On Mon Jan 19 2009 @  4:21, dolphin_sonar wrote:
> Again, you answered my question. You should be teaching Perl as your
> responses are very clear and that's not easy for people to do...give
> clear, concise responses.

Actually, I had a big goof in my response. The program and the print
statement are fine as you had them, and *I* got myself turned around.

When I typed up your program, I was thinking of other ways I might do it,
and I produced this:

    sub running_sum {
        state $sum = 0;
        state @numbers;
        
        push @numbers, @_;
        $sum += $_ foreach @numbers;  ## WRONG - should be foreach @_
        say "The sum of (@numbers) is $sum";
    }

I thought it would be easier to push the whole @_ array into @numbers at
once and add everything into $sum in a one-liner as well.
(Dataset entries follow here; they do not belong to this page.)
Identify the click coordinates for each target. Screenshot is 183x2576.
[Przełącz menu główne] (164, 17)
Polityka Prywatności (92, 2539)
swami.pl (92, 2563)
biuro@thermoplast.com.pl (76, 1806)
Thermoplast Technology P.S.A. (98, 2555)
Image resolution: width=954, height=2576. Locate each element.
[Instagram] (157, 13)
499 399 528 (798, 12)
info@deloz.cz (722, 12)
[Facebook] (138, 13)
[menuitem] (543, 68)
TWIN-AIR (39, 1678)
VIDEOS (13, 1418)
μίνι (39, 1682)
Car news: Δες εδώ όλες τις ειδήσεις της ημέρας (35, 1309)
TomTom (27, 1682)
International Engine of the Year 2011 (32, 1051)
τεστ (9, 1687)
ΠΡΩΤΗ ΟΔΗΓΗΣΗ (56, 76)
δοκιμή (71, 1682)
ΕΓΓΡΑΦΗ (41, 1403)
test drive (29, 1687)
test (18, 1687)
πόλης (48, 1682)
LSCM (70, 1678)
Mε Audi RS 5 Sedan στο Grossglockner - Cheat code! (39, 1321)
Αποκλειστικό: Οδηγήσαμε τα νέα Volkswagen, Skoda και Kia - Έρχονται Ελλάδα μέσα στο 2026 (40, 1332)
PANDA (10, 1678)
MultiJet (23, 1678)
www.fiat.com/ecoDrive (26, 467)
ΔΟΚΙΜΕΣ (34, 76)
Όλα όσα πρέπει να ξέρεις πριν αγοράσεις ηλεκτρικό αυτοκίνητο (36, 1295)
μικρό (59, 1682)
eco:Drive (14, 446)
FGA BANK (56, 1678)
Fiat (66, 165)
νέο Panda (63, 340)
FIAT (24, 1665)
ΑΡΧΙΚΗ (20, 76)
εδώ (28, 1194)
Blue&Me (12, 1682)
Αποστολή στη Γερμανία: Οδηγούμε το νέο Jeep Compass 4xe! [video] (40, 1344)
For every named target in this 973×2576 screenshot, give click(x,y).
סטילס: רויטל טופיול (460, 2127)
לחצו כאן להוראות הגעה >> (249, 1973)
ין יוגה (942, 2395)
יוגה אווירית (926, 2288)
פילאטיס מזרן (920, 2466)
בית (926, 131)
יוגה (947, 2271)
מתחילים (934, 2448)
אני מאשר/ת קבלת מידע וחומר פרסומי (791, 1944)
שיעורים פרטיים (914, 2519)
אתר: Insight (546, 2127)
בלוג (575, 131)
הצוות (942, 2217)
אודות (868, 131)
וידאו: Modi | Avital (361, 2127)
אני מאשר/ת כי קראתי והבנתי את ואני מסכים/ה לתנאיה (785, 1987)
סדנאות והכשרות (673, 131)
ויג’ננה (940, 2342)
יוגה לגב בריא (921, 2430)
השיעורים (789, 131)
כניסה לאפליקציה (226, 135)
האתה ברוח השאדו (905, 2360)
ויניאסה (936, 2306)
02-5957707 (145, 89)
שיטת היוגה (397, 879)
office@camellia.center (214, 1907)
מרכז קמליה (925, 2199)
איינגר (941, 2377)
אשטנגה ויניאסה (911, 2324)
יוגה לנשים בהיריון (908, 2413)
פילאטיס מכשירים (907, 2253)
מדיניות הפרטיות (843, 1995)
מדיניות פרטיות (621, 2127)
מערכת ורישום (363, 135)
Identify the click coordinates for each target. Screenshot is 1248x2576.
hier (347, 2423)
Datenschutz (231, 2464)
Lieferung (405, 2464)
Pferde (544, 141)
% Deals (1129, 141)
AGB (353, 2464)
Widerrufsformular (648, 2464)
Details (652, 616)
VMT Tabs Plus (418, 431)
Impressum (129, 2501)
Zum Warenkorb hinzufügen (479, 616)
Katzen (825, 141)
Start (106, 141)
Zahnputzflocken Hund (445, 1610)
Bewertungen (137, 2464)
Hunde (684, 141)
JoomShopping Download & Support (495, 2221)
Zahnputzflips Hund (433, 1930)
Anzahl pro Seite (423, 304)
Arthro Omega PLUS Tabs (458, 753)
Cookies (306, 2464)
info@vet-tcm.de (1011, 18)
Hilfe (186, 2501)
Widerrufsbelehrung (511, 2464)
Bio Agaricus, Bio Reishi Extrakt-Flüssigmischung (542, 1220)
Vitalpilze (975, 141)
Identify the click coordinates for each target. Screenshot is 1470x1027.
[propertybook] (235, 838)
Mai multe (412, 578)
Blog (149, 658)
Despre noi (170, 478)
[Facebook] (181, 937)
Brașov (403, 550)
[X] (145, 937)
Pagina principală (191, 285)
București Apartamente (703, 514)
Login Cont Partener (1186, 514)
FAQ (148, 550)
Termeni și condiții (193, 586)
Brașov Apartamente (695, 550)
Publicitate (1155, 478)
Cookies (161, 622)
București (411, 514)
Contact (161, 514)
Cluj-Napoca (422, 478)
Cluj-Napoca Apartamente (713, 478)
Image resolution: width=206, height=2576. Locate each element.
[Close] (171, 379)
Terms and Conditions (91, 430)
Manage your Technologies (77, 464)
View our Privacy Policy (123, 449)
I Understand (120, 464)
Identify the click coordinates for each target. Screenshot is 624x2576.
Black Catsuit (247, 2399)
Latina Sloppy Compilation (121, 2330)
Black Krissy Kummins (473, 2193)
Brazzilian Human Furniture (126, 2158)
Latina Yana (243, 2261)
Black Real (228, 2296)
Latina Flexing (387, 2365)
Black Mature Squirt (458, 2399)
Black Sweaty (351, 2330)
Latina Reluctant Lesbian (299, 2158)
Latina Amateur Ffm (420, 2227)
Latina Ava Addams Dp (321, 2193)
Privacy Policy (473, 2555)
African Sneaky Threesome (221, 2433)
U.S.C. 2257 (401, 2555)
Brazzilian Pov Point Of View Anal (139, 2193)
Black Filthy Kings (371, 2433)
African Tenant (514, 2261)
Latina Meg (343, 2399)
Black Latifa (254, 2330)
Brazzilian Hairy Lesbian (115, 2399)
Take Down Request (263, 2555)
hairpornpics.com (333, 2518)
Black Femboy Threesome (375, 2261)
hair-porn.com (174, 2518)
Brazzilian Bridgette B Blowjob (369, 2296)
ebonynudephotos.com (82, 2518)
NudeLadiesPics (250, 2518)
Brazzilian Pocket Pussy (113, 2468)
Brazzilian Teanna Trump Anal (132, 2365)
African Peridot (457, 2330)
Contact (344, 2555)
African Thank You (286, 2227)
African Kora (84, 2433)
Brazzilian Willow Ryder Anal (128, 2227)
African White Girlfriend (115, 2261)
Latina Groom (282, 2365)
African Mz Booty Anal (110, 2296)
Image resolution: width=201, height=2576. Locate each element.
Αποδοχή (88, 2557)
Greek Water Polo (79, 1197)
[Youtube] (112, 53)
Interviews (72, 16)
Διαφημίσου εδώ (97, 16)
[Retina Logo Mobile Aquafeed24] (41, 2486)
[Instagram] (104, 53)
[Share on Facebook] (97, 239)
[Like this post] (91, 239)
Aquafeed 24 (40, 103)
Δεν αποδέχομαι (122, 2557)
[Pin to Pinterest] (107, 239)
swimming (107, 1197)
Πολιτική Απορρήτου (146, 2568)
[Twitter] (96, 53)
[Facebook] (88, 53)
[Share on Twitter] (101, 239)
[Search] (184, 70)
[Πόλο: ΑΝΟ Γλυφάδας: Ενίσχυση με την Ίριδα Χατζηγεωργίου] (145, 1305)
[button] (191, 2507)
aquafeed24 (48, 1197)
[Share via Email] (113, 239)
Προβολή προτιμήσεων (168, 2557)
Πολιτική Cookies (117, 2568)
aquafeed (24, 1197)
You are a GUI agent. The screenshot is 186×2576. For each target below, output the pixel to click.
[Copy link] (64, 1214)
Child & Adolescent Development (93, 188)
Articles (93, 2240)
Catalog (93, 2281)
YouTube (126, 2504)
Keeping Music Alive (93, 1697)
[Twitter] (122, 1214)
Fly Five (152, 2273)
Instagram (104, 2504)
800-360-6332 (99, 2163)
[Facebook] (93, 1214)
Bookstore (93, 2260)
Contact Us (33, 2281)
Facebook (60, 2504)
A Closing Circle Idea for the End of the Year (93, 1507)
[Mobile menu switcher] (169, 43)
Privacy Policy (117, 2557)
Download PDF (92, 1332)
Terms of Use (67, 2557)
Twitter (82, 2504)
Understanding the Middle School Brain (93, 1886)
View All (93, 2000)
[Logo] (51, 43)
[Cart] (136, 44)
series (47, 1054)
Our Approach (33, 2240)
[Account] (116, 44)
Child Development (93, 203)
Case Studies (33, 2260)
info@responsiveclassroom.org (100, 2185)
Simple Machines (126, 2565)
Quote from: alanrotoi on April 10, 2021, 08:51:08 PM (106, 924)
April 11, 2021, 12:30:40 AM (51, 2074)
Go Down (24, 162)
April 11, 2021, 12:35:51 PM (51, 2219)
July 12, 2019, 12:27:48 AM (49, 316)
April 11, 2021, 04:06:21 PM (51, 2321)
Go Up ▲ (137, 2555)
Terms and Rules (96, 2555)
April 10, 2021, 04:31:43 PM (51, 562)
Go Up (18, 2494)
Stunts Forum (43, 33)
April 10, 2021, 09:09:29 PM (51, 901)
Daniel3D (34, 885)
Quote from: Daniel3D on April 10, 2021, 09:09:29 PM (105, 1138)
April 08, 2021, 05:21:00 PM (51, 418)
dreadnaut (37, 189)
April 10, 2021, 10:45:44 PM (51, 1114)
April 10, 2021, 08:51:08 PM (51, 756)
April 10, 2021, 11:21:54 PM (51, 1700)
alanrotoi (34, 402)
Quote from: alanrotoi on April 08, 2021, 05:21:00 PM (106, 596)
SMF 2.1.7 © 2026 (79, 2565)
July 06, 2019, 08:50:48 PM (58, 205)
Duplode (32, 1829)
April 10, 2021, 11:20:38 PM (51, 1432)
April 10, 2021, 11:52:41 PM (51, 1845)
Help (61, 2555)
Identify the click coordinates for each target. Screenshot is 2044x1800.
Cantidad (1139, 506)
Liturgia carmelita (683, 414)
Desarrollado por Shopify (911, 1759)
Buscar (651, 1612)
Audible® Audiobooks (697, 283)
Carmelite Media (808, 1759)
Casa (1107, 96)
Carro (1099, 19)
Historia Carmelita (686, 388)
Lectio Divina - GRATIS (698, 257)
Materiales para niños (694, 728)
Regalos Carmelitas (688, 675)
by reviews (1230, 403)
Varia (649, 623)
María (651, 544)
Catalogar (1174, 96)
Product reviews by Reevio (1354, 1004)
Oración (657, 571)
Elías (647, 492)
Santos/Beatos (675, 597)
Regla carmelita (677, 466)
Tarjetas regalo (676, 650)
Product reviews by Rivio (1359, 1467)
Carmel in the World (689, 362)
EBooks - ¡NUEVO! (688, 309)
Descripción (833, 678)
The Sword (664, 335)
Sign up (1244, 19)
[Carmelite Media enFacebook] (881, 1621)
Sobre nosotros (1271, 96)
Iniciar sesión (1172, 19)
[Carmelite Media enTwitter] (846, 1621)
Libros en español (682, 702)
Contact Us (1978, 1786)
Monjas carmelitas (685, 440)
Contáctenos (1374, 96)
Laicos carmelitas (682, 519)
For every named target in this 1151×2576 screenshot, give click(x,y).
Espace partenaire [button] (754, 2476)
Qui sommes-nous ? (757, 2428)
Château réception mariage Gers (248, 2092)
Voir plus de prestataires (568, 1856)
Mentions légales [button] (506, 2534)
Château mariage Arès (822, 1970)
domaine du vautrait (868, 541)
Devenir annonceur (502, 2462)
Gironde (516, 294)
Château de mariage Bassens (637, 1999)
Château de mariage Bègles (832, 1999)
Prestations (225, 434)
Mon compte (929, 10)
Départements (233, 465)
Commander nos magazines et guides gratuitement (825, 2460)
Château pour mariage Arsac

But I did it
wrong.

The problem was that I added the entire @numbers array to $sum, but from
from call to call, I only want to add the new items (the ones in the @_
array). That's what I get for trying to answer a question and rewrite the
example all at the same time.

As for 'say' it's a new feature in 5.10 (like the state variables) which
allows you to print without explicitly asking for the "\n" - it looks like
it's officially introduced in Learning Perl 5e on page 90.